Entries shown:
────────

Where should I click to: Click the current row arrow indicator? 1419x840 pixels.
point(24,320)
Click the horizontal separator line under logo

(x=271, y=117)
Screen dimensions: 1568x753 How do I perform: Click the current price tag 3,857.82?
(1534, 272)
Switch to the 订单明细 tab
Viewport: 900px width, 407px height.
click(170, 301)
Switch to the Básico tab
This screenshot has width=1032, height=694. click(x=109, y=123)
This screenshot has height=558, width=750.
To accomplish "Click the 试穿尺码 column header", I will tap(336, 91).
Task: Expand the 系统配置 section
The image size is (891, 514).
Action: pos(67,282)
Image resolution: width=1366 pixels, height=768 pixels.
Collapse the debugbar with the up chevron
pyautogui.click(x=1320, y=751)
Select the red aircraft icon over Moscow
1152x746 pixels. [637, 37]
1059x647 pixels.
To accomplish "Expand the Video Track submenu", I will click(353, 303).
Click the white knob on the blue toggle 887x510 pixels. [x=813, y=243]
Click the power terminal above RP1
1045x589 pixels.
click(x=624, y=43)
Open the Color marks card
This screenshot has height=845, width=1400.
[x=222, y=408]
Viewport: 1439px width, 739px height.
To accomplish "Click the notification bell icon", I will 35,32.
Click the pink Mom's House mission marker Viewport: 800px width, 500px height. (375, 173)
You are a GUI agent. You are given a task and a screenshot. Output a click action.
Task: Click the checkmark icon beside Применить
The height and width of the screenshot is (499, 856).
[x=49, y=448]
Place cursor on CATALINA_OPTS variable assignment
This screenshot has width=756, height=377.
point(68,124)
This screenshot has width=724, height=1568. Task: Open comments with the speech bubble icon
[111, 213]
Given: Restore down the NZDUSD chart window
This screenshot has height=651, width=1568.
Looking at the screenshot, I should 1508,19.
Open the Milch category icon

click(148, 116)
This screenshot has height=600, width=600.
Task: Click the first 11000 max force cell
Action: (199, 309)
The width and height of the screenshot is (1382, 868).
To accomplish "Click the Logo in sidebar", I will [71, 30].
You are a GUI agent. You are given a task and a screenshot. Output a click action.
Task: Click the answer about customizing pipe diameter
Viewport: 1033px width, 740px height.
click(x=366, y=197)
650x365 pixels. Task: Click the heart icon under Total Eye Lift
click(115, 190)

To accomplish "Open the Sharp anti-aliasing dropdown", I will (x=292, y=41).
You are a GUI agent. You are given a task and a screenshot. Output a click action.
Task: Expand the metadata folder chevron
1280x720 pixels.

────────

What needs to be done: When you reach the end of the records, set them all down again exactly.

Response to this exercise:
Where should I click to: Click the current row arrow indicator? 1419x840 pixels.
point(24,320)
Click the horizontal separator line under logo

(x=271, y=117)
Screen dimensions: 1568x753 How do I perform: Click the current price tag 3,857.82?
(1534, 272)
Switch to the 订单明细 tab
Viewport: 900px width, 407px height.
click(170, 301)
Switch to the Básico tab
This screenshot has width=1032, height=694. click(x=109, y=123)
This screenshot has height=558, width=750.
To accomplish "Click the 试穿尺码 column header", I will tap(336, 91).
Task: Expand the 系统配置 section
The image size is (891, 514).
Action: pos(67,282)
Image resolution: width=1366 pixels, height=768 pixels.
Collapse the debugbar with the up chevron
pyautogui.click(x=1320, y=751)
Select the red aircraft icon over Moscow
1152x746 pixels. [637, 37]
1059x647 pixels.
To accomplish "Expand the Video Track submenu", I will click(353, 303).
Click the white knob on the blue toggle 887x510 pixels. [x=813, y=243]
Click the power terminal above RP1
1045x589 pixels.
click(x=624, y=43)
Open the Color marks card
This screenshot has height=845, width=1400.
[x=222, y=408]
Viewport: 1439px width, 739px height.
To accomplish "Click the notification bell icon", I will 35,32.
Click the pink Mom's House mission marker Viewport: 800px width, 500px height. (375, 173)
You are a GUI agent. You are given a task and a screenshot. Output a click action.
Task: Click the checkmark icon beside Применить
The height and width of the screenshot is (499, 856).
[x=49, y=448]
Place cursor on CATALINA_OPTS variable assignment
This screenshot has width=756, height=377.
point(68,124)
This screenshot has width=724, height=1568. Task: Open comments with the speech bubble icon
[111, 213]
Given: Restore down the NZDUSD chart window
This screenshot has height=651, width=1568.
Looking at the screenshot, I should 1508,19.
Open the Milch category icon

click(148, 116)
This screenshot has height=600, width=600.
Task: Click the first 11000 max force cell
Action: (199, 309)
The width and height of the screenshot is (1382, 868).
To accomplish "Click the Logo in sidebar", I will [71, 30].
You are a GUI agent. You are given a task and a screenshot. Output a click action.
Task: Click the answer about customizing pipe diameter
Viewport: 1033px width, 740px height.
click(x=366, y=197)
650x365 pixels. Task: Click the heart icon under Total Eye Lift
click(115, 190)

To accomplish "Open the Sharp anti-aliasing dropdown", I will (x=292, y=41).
You are a GUI agent. You are given a task and a screenshot. Output a click action.
Task: Expand the metadata folder chevron
1280x720 pixels.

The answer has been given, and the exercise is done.